===== Data to use

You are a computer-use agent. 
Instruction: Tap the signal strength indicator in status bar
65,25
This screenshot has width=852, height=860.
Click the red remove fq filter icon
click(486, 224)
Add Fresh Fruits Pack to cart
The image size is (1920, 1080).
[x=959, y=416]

==========
===== Data to use

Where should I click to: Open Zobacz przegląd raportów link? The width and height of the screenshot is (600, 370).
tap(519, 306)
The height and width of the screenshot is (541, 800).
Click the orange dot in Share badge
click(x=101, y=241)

==========

> **The problem**
Return every line of the entries above that contains the string "width", matching case exactly.

> **Worked solution**
This screenshot has width=852, height=860.
Where should I click to: Open Zobacz przegląd raportów link? The width and height of the screenshot is (600, 370).
The height and width of the screenshot is (541, 800).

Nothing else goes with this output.